[Set task] Rewrite the lines of the records below as a numbered list, skipping any blank lines. Leave the pictures out of the list.

[Source data]
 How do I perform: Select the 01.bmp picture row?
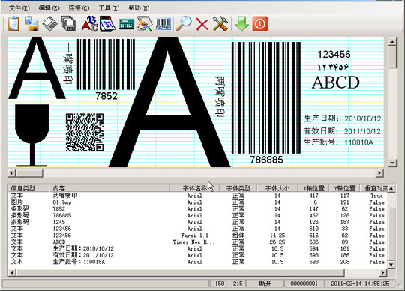[197, 203]
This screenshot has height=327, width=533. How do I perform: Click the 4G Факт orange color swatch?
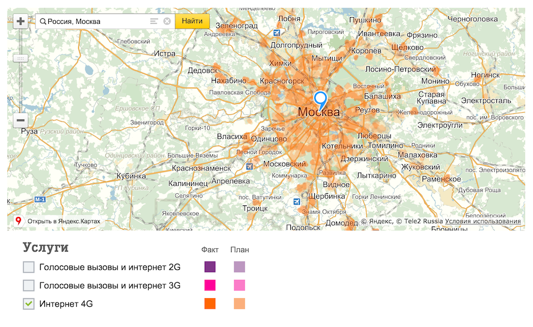pos(210,304)
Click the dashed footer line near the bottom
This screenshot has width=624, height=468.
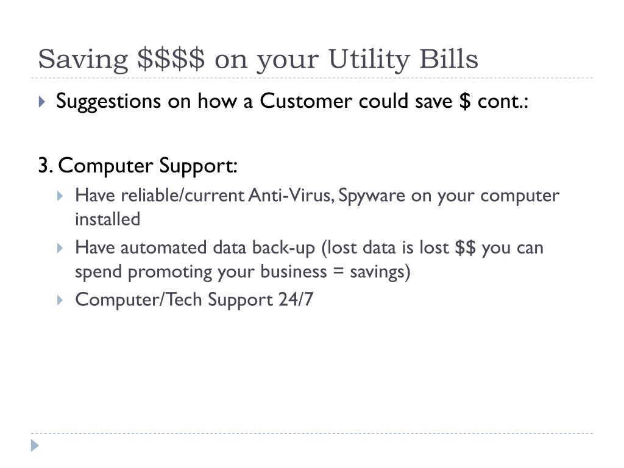312,433
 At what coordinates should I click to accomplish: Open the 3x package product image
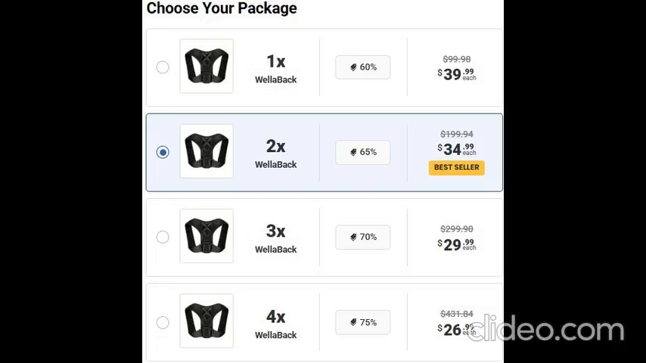point(207,237)
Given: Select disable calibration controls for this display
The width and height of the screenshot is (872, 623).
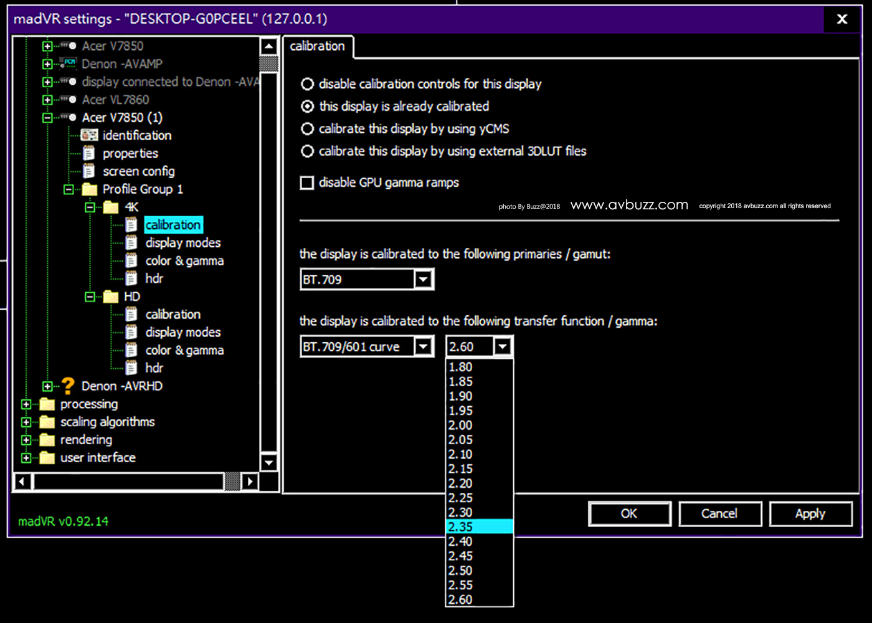Looking at the screenshot, I should (307, 84).
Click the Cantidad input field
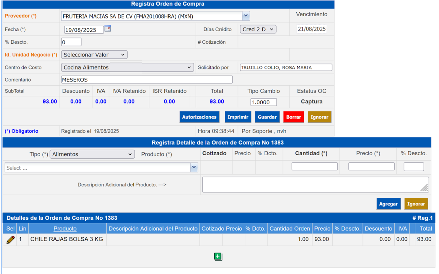The height and width of the screenshot is (274, 439). (314, 166)
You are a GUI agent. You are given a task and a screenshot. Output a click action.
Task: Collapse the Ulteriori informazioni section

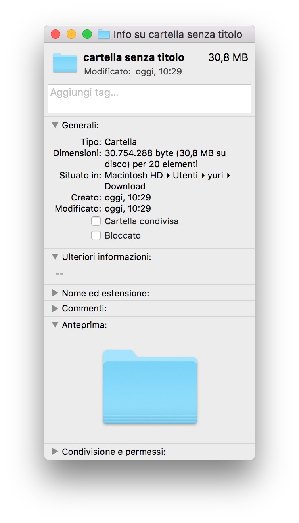[x=55, y=257]
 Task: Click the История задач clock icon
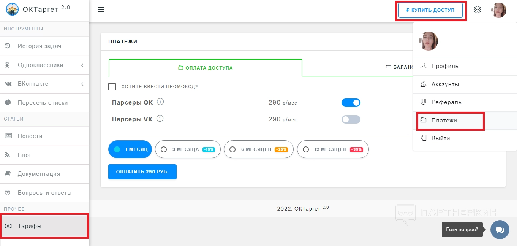click(x=8, y=46)
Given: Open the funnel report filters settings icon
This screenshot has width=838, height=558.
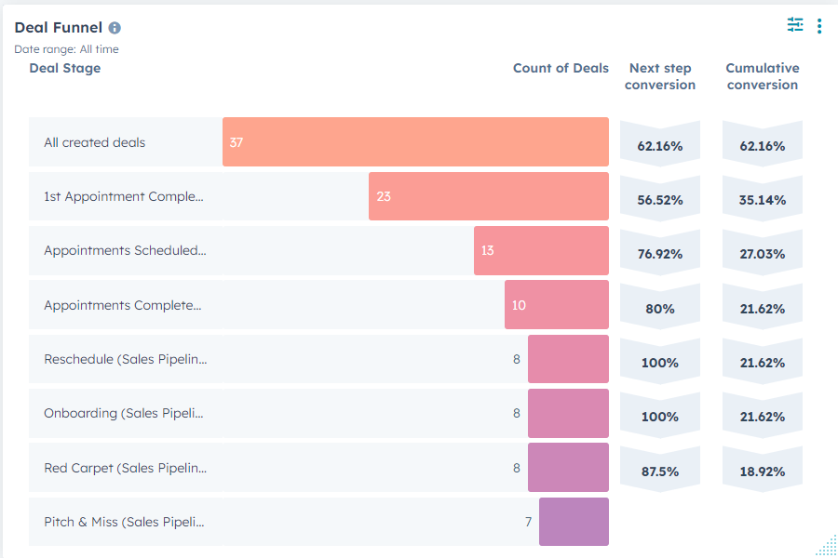Looking at the screenshot, I should (x=794, y=24).
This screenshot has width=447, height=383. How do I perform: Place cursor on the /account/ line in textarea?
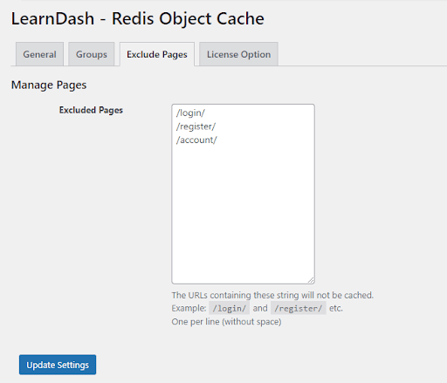pyautogui.click(x=196, y=140)
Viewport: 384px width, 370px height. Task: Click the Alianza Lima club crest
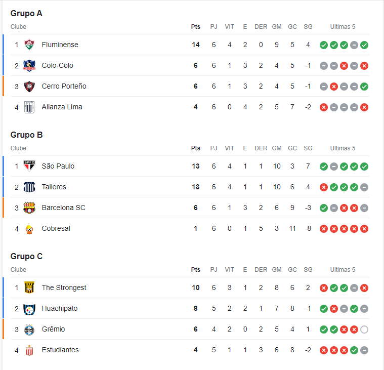(29, 107)
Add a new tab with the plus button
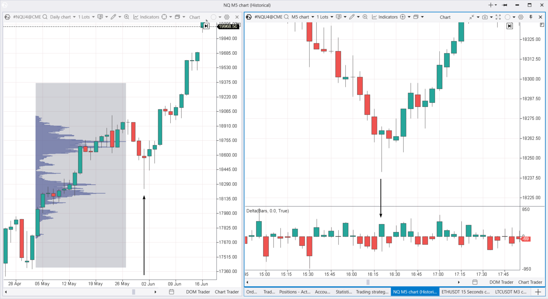Viewport: 548px width, 299px height. (x=538, y=292)
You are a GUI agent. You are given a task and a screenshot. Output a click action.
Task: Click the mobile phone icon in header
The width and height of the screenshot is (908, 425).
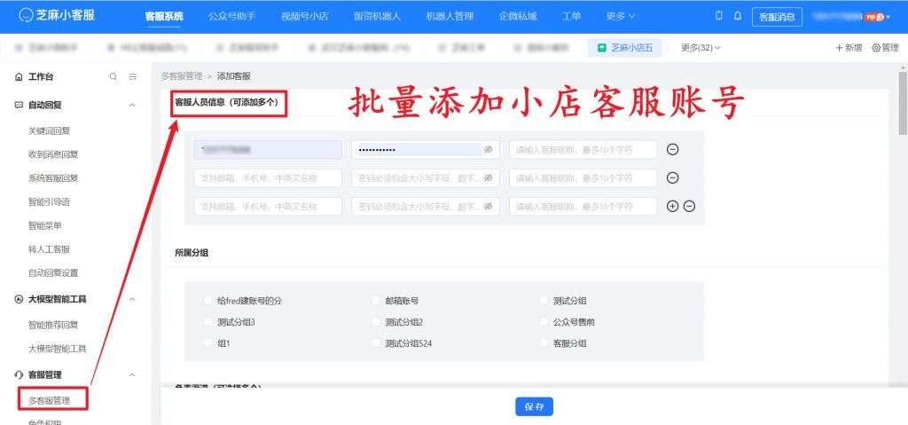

[Solution below]
1.  How do I perform: Select the 01.bmp picture row?
2. [197, 203]
3. This screenshot has height=327, width=533. How do I perform: Click the 4G Факт orange color swatch?
4. pos(210,304)
5. Click the dashed footer line near the bottom
6. This screenshot has width=624, height=468.
7. 312,433
8.  At what coordinates should I click to accomplish: Open the 3x package product image
9. point(207,237)
10. Given: Select disable calibration controls for this display
11. The width and height of the screenshot is (872, 623).
12. Looking at the screenshot, I should (307, 84).
13. Click the Cantidad input field
14. The height and width of the screenshot is (274, 439). (314, 166)
15. You are a GUI agent. You are given a task and a screenshot. Output a click action.
16. Task: Collapse the Ulteriori informazioni section
17. [x=55, y=257]
18.  Task: Click the История задач clock icon
19. click(x=8, y=46)
20. Given: Open the funnel report filters settings icon
21. This screenshot has width=838, height=558.
22. Looking at the screenshot, I should (x=794, y=24).
23. This screenshot has width=447, height=383. How do I perform: Place cursor on the /account/ line in textarea?
24. pyautogui.click(x=196, y=140)
25. Viewport: 384px width, 370px height. Task: Click the Alianza Lima club crest
26. (29, 107)
27. Add a new tab with the plus button
28. Viewport: 548px width, 299px height. (x=538, y=292)
29. You are a GUI agent. You are given a task and a screenshot. Output a click action.
30. Task: Click the mobile phone icon in header
31. The width and height of the screenshot is (908, 425).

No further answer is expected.